> _PROVIDED RECORDS_
********************

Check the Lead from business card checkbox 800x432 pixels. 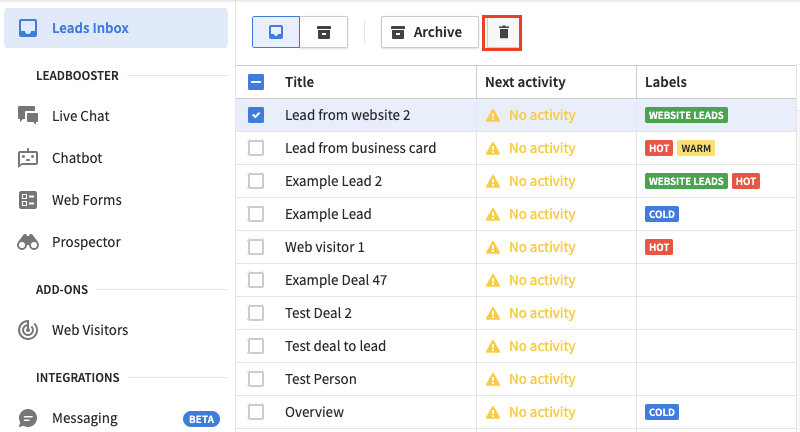pyautogui.click(x=256, y=148)
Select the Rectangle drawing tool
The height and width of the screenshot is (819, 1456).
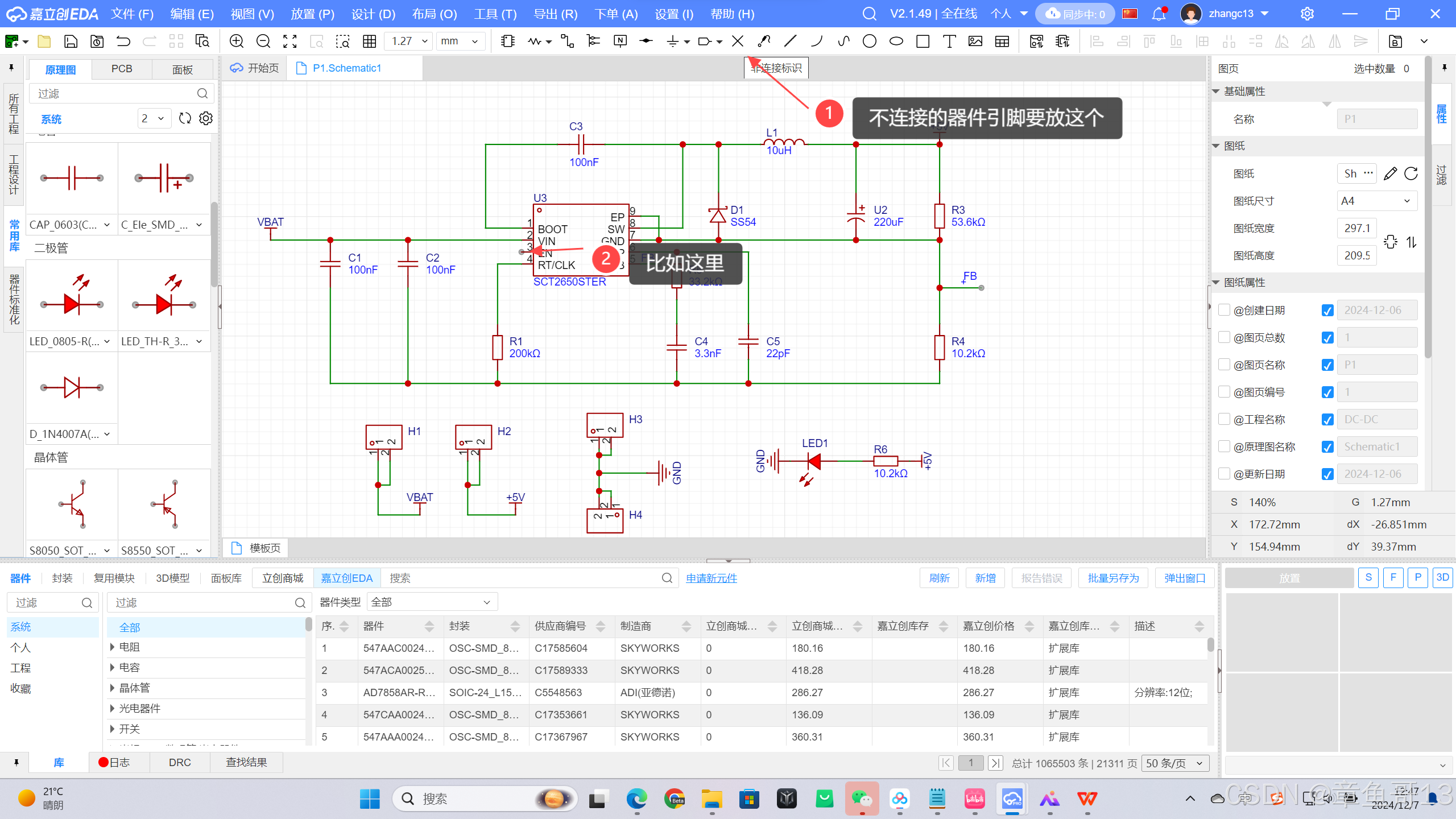923,41
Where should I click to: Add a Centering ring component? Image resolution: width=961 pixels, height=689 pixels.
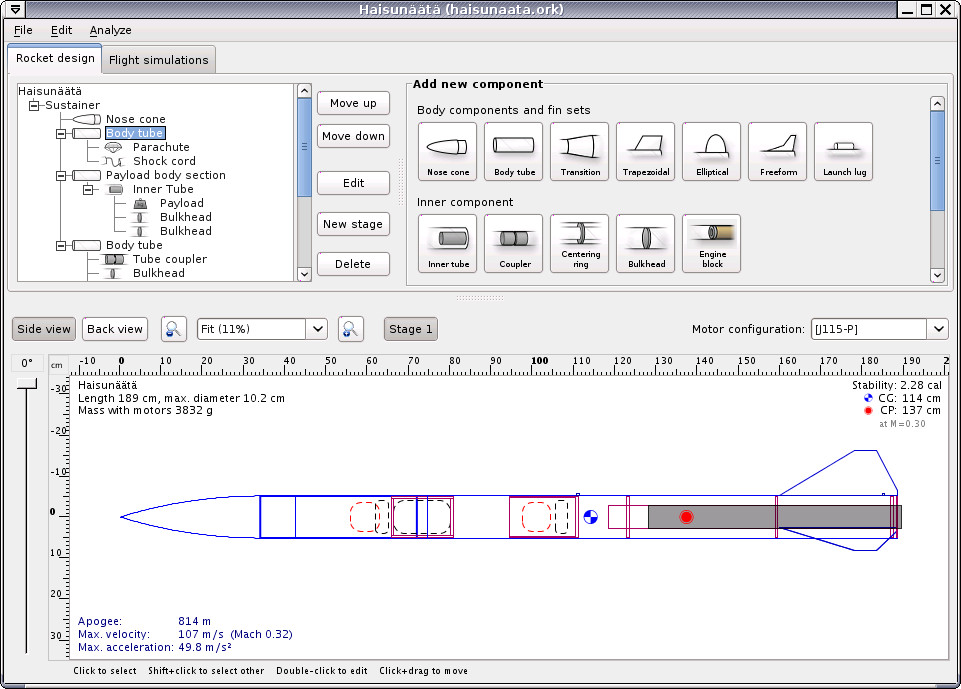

********************

Update the entries from the line containing "Select the Rectangle drawing tool" through the end of the entries, replacing "Rectangle" with "Ellipse" and leaving everything else unchanged. Leave the pictures out.

> _FINISHED TASK_
Select the Ellipse drawing tool
The height and width of the screenshot is (819, 1456).
923,41
Where should I click to: Add a Centering ring component? Image resolution: width=961 pixels, height=689 pixels.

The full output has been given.